"All-Optical Switches Based on Atomic-Plasmonic Resonant Coupled System" is the title of the project completed by Maliheh Ranjbaran, a postdoctoral researcher of Shahid Beheshti University (SBU), under the supervision of Dr. Seyedeh Mehri Hamidi Sangdehi, a faculty member of the Laser and Plasma Research Institute of SBU and with the support of the National Science Foundation of Iran.
Maliheh Ranjbaran, who received her master's and PhD degrees in the fields of photonics and physics from SBU, said: “Ultra-fast all-optical switches have attracted the attention of many researchers in applications such as long-range communication networks. In an all-optical switch, the incoming light beam is absorbed or deflected by the presence or absence of another light beam during the light-light interaction process in a nonlinear material.”
She continued: “Various methods such as photonic crystal, thermo-optical and acousto-optical have been discovered so far. But optical switches that work with a small number of photons are more important in quantum information transmission networks. Alkali metal vapor is used in many of these switches. Considering that the nonlinear optical interaction in these materials is very small, in order to achieve such switches, it is necessary to use a method to strengthen this process.

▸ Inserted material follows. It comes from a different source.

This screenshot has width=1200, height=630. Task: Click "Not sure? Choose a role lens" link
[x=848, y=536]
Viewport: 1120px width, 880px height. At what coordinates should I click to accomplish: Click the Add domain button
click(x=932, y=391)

Among these methods are various methods of quantum interference, the use of high laser beam intensity, and amplifiers, which increase the power consumption of the system and, of course, the cost of construction. Therefore, there is a need for a method that eliminates the need for high power consumption by increasing the light-matter interaction.”

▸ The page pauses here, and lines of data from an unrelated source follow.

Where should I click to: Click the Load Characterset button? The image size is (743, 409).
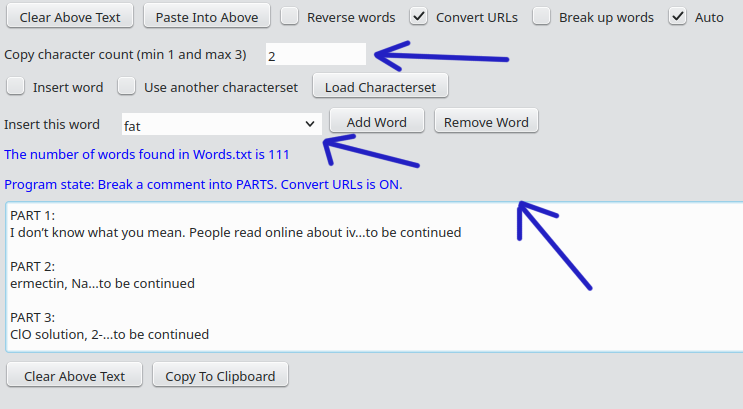tap(380, 87)
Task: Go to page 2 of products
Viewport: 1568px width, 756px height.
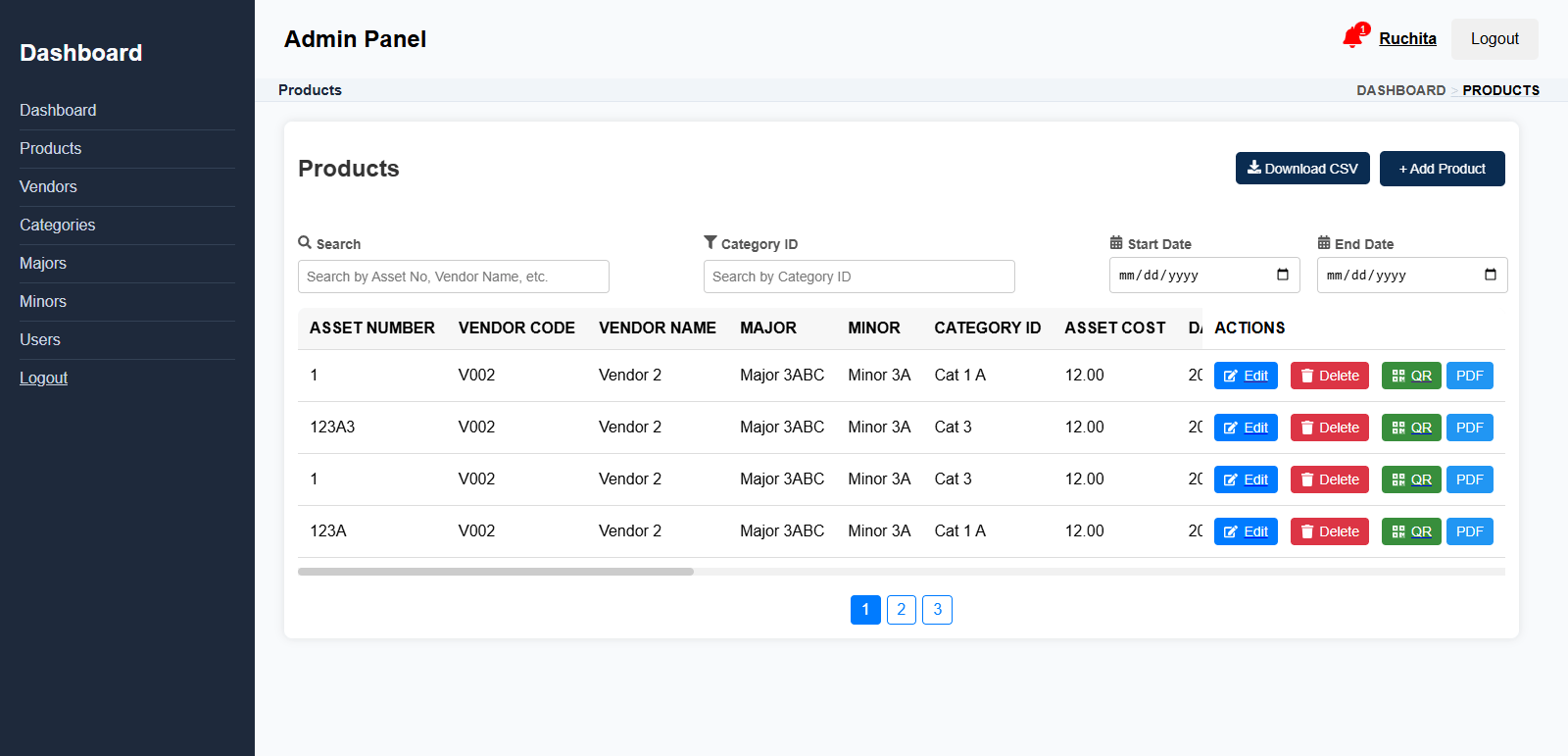Action: point(901,610)
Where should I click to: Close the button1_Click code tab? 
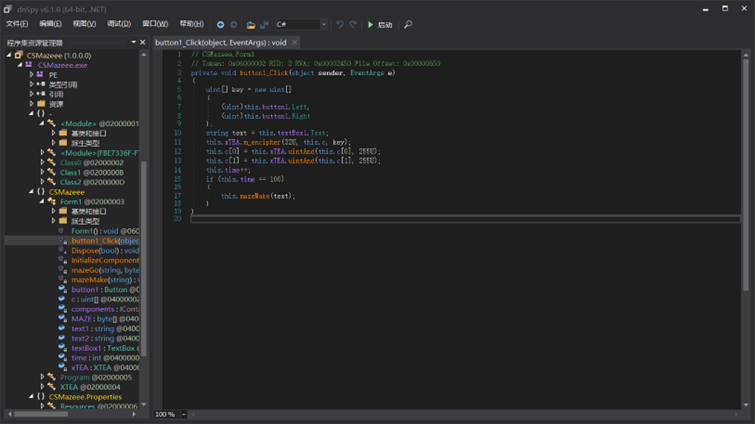click(x=295, y=43)
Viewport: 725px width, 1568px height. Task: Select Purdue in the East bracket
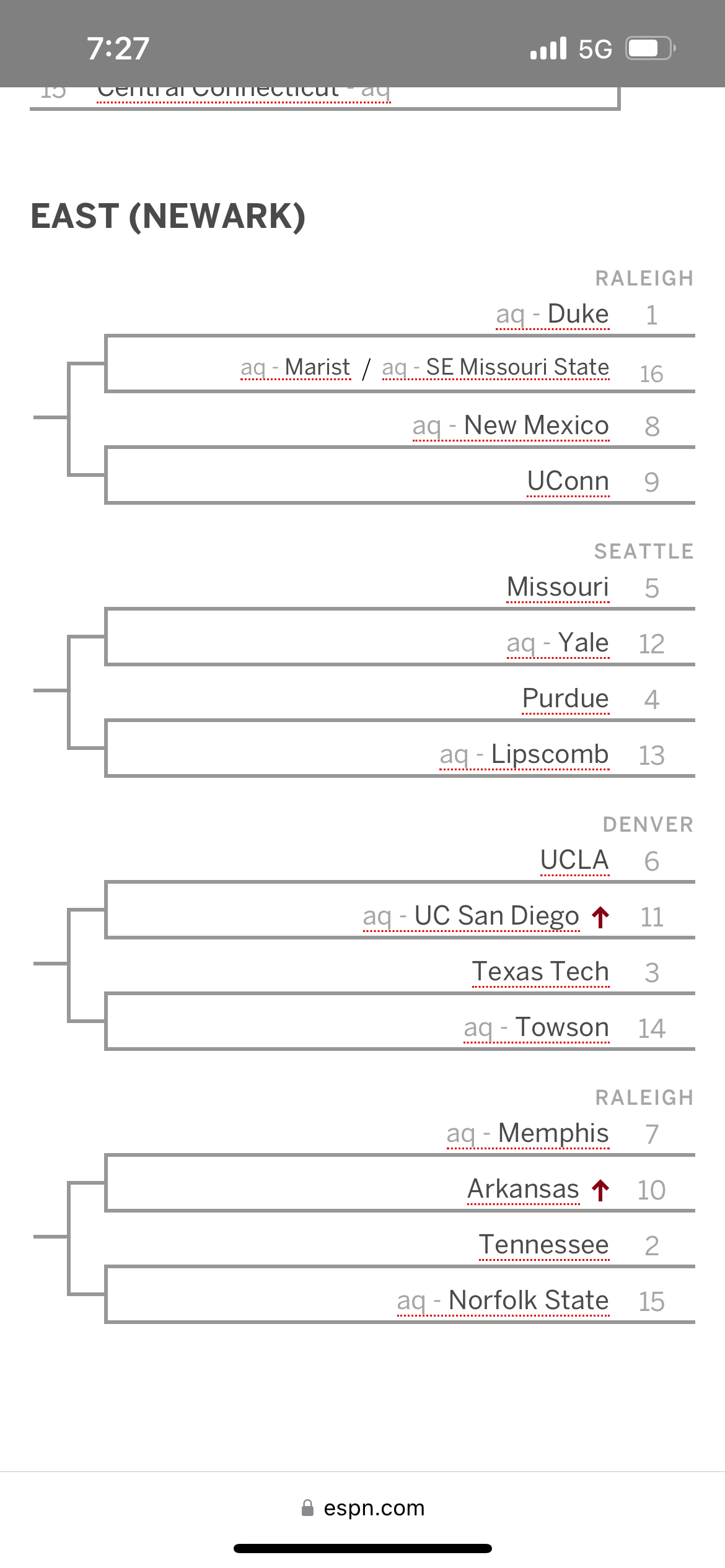(x=565, y=699)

This researcher further stated: “What is proposed in this research is the combination of atomic and plasmonic resonance phenomena to reduce costs and increase productivity. This combination creates new capabilities in the engineering of spectral properties of materials.”
She clarified: “All-electric switches like transistors are the basis of digital circuit structure. Since in today's world, long-range communications are based on optical fibers, the processes of converting optical signals into electrical signals and vice versa are essential when receiving and sending information. Due to the need of this industry for very fast and numerous conversion processes, there is a need to use all-optical tools. All-optical devices have attracted much attention in quantum communication due to their lower cost, higher speed, and smaller dimensions.”
In the end, Ranjbaran pointed out: “Production of technical knowledge and laboratory samples of ultra-fast all-optical switches was one of our important goals in carrying out this project. However, because high-tech equipment was not available to us, we ran into problems in the middle of the research and our equipment was damaged. But because the results of this research in light-based quantum systems are extremely practical and vital, we did our best to achieve our goals.”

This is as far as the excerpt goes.